Me encontré con el Marcelo,
un compañero de carrera de un curso superior al mío, mientras almorzaba en el
casino de la universidad antes que el gran tumulto de estudiantes saliera de
clases. Nos llevamos bien desde el primer día, cuando nos recibieron con sus
compañeros más reventados y nos llevaron al escondrijo lleno de arbustos del
campus, el famoso “hervidero de ratas” como lo conocía la gran mayoría. Semanas
después, cuando le pregunté que cómo supieron quiénes accederían a sus
invitaciones y quiénes no (porque en esto fueron precisos: los mismos que nos
acompañaron ese día, son los mismos que siguen asistiendo a las fiestas y
tomateras/fumateras sin asunto que organizamos hasta la fecha), me confesó que
luego de dos semestres en aquella universidad, habían logrado una habilidad que
les permitía distinguir quiénes eran unos viciosos de los que nunca habían
probado nunca nada.
−Yo los vi y supe al tiro que eran unos borrachos de
mierda.
Cuando me dijo eso, no supe si reír o reconsiderar la
manera que llevaba viviendo desde mi último año en el colegio. Pero de eso van
años, y sigo por la misma senda, quizá hasta peor.
El Marcelo me saludó con un abrazo caluroso y se sentó a
la mesa conmigo.
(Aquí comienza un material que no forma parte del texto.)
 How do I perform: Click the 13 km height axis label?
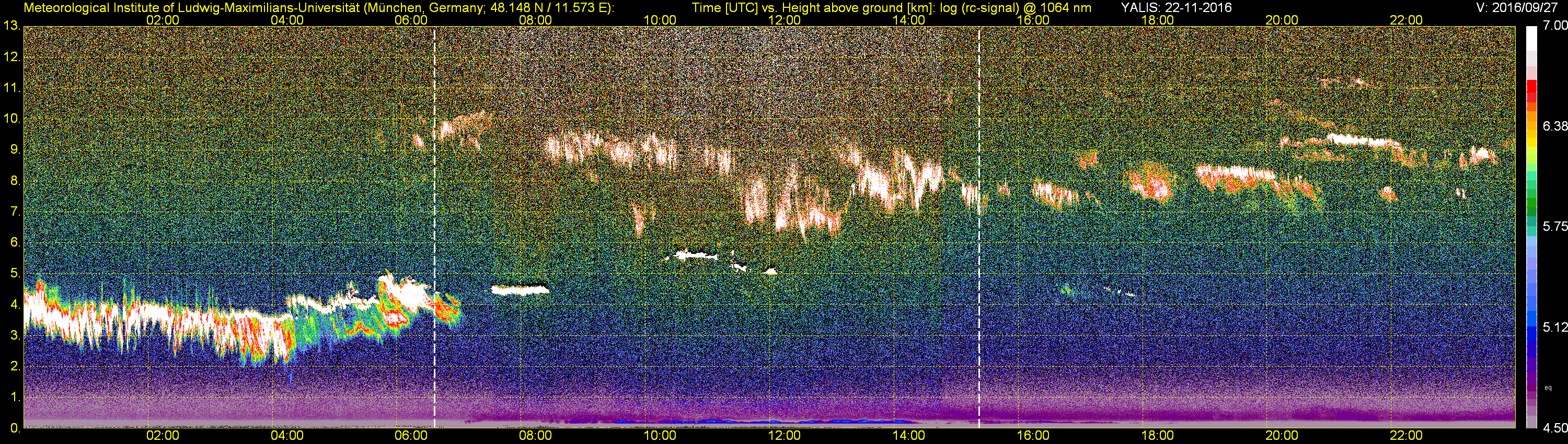(11, 26)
Mientras engullía el trozo de torta de naranja que siempre (o
cada vez que se lo permitía su beca de alimentación universitaria) almorzaba,
me dijo que ese día jugaba su equipo de fútbol favorito en la ciudad.
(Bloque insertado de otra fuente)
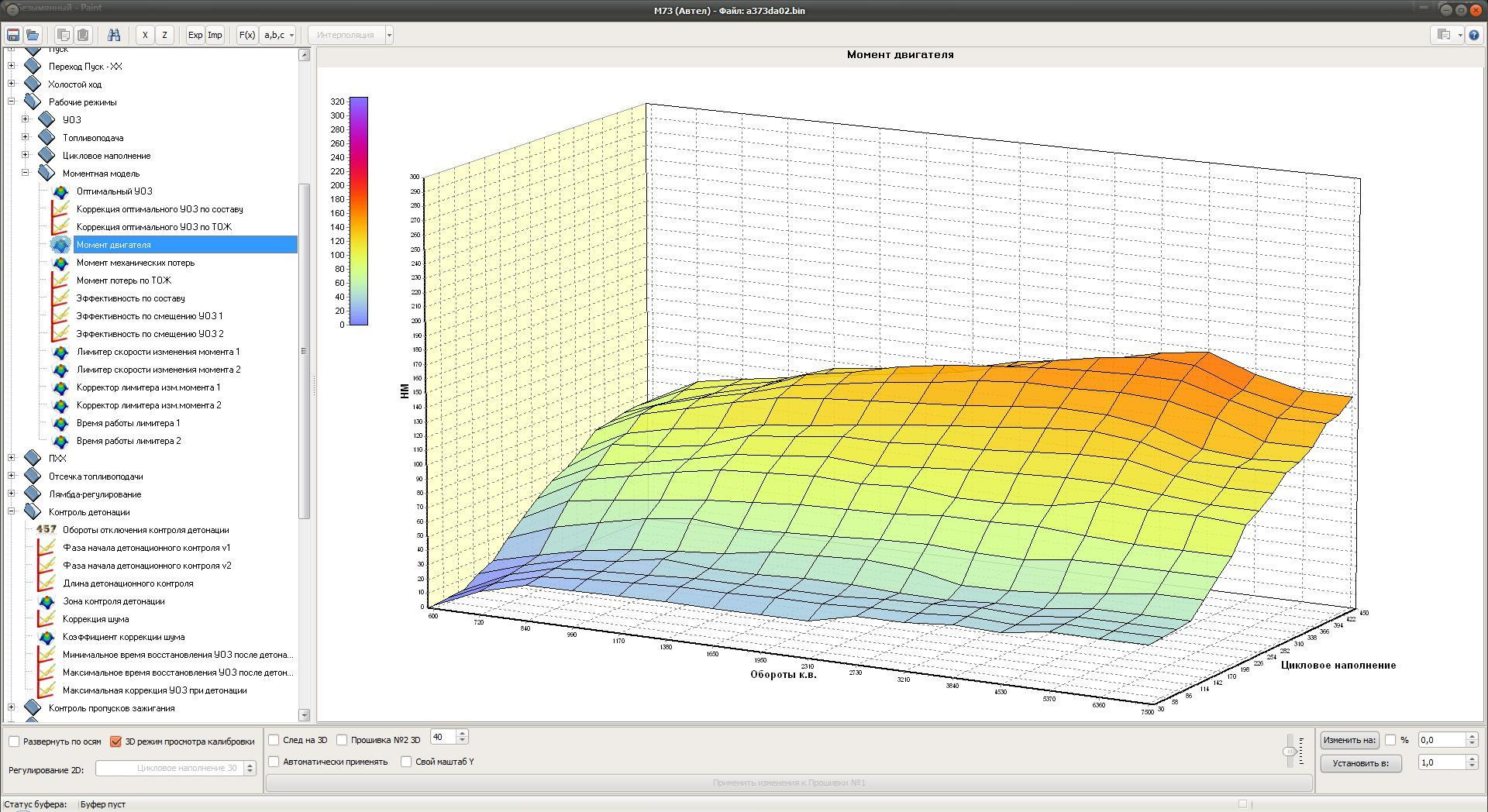Select Момент механических потерь in the tree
−¿Y vai’ a ir? –le pregunté.
−De hecho, por lo mismo me alegro de encontrarte –me
dijo, pareciendo un tanto emocionado. Entonces me explicó que tenía en su poder
dos entradas para ir a verlo al estadio: una para él y otra para la Isi, su
polola de nuestra misma carrera−. Pero la Isi está cagá’: tiene una prueba
mañana pa’l pico brígida.
Lo que reducía todo a que yo fuera su compañía.
−Yo igual tengo prueba mañana –le dije, viendo cómo su
expresión se trocaba desilusionada−. Pero me importa un pico. Ya estudié pa’ la
güeá.
−¡Güena! –celebró, dándole un puñetazo a la mesa.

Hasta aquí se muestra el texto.